Q: Given the increased frequency with which credit cards are being compromised, I wonder if using a secure credit card is a safer way to shop online. My reasoning is that a secured credit card requires the user to deposit money into a bank account. Because this account wouldn't be linked to my checking, it seems more secure. Should the account become compromised, the only risk is what money you've already earmarked for online shopping.

A: You are right to be concerned. The Federal Trade Commission just came out with its list of top consumer complaints for 2013. Identity theft is No. 1 again. In fact, if you want tips to help deal with the damage from this crime, go to

To protect yourself, you don't have to use secured credit cards, which often come with fees you might not pay with a standard credit card. If you're looking for security, you can just earmark one standard credit card and use it for online purchases. With just one card exposed online, this should make it easier to track purchases and spot fraudulent charges.

Remember, federal law limits your liability to $50 if your standard or secured credit card is lost or stolen, although you are not likely to be liable even for that amount because banks routinely waive the charge for fraud victims. Just be sure to act fast once your card has been compromised. Your liability depends on how quickly you report the loss or theft.

Q: I am trying to refinance my home but having a hard time getting approved. I had to file for bankruptcy about five years ago. Should I wait until my credit score goes a little higher to try to refinance again?

A: It's important to note that lenders use more than just credit scores to qualify borrowers for loans. So other issues may be making it difficult for you to refinance.

As it relates to your credit score, time is the great healer for past credit mistakes or issues. I know you want to take advantage of current low interest rates. But don't fret about your inability to refinance. Talk with a few lenders to get a sense of how soon you might qualify for a refinancing. You don't want your credit reports pulled too often, because those inquiries, if not spaced apart enough, can lower your credit scores.

Q: My partner had a horrific few years during which she got divorced and was laid off by a Fortune 500 company. Her credit took a big hit, including a repossessed vehicle. We want to purchase a home in two to four years. What's our best bet?

A: There's no quick fix to rebuilding credit. You just have to wait to get further away from the time any late payments and the repossession were reported in your credit files.

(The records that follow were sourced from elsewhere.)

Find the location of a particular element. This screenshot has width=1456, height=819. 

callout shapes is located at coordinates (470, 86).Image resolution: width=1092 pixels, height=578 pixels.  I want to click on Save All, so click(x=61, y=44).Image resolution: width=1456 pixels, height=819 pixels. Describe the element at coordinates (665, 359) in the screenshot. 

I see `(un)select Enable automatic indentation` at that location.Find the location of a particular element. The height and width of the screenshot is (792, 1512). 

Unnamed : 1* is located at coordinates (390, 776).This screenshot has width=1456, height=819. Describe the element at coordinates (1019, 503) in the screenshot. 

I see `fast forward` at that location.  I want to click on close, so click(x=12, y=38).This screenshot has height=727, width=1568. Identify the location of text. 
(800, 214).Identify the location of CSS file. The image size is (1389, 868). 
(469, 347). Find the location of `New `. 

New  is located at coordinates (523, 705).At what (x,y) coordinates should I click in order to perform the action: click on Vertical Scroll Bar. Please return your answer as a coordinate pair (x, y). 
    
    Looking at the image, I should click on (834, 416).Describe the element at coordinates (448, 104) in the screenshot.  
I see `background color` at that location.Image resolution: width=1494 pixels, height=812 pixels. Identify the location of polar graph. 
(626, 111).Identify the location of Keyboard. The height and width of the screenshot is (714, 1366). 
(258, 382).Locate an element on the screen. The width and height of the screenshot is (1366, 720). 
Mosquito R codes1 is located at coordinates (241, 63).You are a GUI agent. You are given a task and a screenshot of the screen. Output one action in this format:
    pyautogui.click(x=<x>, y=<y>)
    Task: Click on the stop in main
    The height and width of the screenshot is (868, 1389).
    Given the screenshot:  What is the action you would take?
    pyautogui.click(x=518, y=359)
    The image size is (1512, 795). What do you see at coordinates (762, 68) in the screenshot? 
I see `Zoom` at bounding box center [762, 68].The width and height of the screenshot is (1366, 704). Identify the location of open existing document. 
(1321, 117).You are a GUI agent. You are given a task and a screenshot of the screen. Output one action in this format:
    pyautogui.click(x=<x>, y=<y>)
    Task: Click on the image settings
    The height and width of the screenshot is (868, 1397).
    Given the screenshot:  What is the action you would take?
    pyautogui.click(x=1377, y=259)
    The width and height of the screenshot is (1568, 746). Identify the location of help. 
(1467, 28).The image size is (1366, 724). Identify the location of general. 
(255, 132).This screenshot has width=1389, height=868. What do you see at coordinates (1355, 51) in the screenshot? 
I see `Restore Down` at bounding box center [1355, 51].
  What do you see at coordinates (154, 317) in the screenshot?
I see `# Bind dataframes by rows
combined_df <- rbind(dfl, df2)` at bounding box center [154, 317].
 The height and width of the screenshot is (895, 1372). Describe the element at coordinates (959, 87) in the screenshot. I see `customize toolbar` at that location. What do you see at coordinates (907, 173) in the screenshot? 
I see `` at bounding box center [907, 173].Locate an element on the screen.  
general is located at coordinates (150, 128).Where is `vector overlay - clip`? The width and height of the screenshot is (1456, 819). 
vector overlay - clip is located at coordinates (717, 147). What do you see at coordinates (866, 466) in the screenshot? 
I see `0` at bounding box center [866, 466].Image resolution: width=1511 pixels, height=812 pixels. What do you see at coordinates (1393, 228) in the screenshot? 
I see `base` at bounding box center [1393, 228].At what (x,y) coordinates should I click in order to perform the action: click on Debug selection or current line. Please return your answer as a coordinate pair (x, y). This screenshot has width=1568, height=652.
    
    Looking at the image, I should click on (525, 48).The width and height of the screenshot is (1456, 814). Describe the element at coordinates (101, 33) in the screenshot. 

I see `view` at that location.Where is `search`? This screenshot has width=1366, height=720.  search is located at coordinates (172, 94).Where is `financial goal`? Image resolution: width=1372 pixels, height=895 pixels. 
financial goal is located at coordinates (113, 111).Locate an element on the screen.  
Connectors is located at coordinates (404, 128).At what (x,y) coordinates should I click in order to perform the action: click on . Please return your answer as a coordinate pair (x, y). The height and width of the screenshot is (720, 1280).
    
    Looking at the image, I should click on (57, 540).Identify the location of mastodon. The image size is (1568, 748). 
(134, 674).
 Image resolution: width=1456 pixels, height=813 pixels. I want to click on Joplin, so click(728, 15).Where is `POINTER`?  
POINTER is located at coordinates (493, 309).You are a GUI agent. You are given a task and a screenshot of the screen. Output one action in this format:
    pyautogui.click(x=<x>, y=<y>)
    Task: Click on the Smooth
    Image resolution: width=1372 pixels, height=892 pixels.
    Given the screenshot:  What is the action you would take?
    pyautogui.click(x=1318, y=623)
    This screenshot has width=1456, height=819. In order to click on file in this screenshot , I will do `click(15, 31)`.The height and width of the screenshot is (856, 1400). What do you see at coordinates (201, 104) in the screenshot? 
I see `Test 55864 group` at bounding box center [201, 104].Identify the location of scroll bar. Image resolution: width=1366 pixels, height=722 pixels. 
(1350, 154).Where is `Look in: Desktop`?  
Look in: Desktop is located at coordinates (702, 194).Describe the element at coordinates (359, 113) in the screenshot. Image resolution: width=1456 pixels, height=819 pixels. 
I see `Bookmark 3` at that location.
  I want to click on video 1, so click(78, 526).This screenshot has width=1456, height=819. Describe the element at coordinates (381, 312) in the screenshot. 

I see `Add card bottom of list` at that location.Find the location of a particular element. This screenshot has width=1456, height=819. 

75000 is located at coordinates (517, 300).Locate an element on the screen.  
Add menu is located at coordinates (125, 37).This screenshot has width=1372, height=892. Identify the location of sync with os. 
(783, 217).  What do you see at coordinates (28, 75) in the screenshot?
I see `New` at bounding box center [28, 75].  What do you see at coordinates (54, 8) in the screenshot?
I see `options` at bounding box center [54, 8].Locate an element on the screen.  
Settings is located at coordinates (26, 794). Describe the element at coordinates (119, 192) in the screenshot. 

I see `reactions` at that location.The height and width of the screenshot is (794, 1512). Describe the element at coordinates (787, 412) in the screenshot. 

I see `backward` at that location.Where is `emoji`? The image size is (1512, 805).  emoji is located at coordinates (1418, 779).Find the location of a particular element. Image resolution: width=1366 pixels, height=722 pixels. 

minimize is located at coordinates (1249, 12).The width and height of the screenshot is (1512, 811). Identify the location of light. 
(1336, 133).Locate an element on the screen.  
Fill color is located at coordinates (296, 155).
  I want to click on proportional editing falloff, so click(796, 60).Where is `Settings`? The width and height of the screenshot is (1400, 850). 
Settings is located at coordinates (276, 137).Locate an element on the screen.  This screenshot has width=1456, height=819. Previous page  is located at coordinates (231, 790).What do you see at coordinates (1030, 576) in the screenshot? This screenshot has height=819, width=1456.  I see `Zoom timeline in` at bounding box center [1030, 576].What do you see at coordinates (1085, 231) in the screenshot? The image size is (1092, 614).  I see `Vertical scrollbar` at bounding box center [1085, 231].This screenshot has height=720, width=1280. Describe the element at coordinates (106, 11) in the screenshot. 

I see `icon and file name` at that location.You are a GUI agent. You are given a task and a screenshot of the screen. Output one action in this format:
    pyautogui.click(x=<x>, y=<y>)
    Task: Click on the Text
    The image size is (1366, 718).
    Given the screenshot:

How much your scores can go up and hit the range to qualify for the best credit terms depends on the information in your individual credit reports. And this makes it hard to come up with a specific amount of time it will take to climb back to a good score. But if you pay your bills on time and reduce the amount of credit you have outstanding, you should see a bump in your credit in a few years.

Q: I'm a truck driver owner-operator. Can I open a myRA account?

A: With an edict from President Obama, the Treasury Department is creating a starter savings account called "myRA," short for My Retirement Account. It's targeted at low- and middle-income workers and will be set up through a payroll deduction. MyRA will be more like a savings bond, and will be backed by the U.S. government. Savers would contribute after-tax dollars. It costs as little as $25 to open an account, and contributions can be as low as $5.

To answer your question, after the initial launch of myRA, the treasury is going to consider ways to expand access to individuals who are self-employed or whose employers don't offer the option to directly deposit a portion of a paycheck into a myRA account, a treasury official said.

Q: My 9-year-old wants a dog. I love dogs, but they are too much work for this single mom. We already have a beautiful 15-year-old cat, but my son thinks he is boring. What do you think?

A: I fell for the promises from my three teens that they would be the primary caretakers for our dog. A year after getting him, I'm always fussing at them to deliver on their promises.